Cross-posted at LinkedIn

Excellence is to do a common thing in an uncommon way. – Booker T. Washington

In my last post, I described customer service as the exhaust port of an organization. Every organization that is doing something of value produces some kind of exhaust. Most organizations know this fact of life and have instituted a way of working with their customers. Running the gamut from mediocre to good, these organizations have found some level of equilibrium, some below and some above average. There are some excellent organizations that work very hard to stay well above equilibrium. I’ll speak of those organizations and how they work in later posts. For this post, I’ll discuss the organizations that through one means or another find themselves belching smog and don’t know where to start in the clean-up effort. The steps below may sound obvious, but I assure you, I’ve seen some well known companies at this stage looking like the proverbial deer in the headlights.

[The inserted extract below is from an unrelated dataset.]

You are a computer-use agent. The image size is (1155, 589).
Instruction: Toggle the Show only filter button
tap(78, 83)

Every potential action seems to have a drawback and inaction becomes the norm. An award winning design firm with a highly desirable and trendy accessory business, that could not deliver their product on time and could not answer a customer email within a week, comes to mind.

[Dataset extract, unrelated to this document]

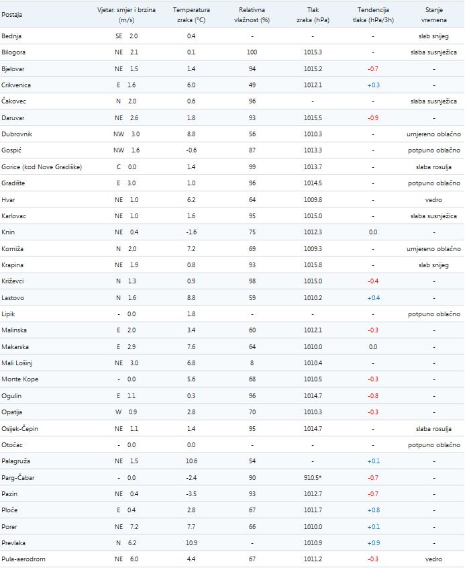
Task: Click the Stanje vremena column header
Action: (x=434, y=15)
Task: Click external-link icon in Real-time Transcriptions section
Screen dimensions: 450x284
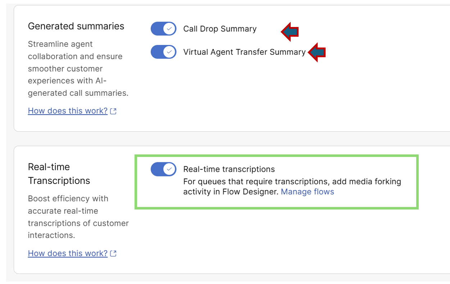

As with an internal combustion engine, the first place to start is to quit using the leaded fuel. The leader who faces the problem must face facts and stop doing the things that they know are only creating customer-antagonists; those customers who feel so wronged by sub-standard service that they make it their personal mission to inform the world of your faults. The organization must stop shipping inferior products that they know are not going to meet customer expectations or at least honestly manage the customers’ expectations. If all of one’s data say that shipping times average 4 days, then stop guaranteeing 2 day delivery, until the logistics system can be fixed. If the routine phone queue wait time is 25 minutes, don’t put on a service message that says you are only performing badly, because you are “currently experiencing high volumes.” It is dishonest, the customers know it, and they treat the offending organization accordingly. If one knows their self-service website results in 65% of searches ending up with an email or phone call, then don’t send your customers there just to experience search hell. I’ll discuss how to fix these issues in later posts, but to start, stop forcing the customer there when it is a known pain point. These are tough decisions and may even result in things getting worse before they get better. However, with clear and honest communications, along with an honest attempt to turn things around, a new trust can be built. Think of Dominos Pizza admitting its old-recipe pizzas tasted like cardboard and building a world class online ordering system for a customer base that was used to getting busy phone lines.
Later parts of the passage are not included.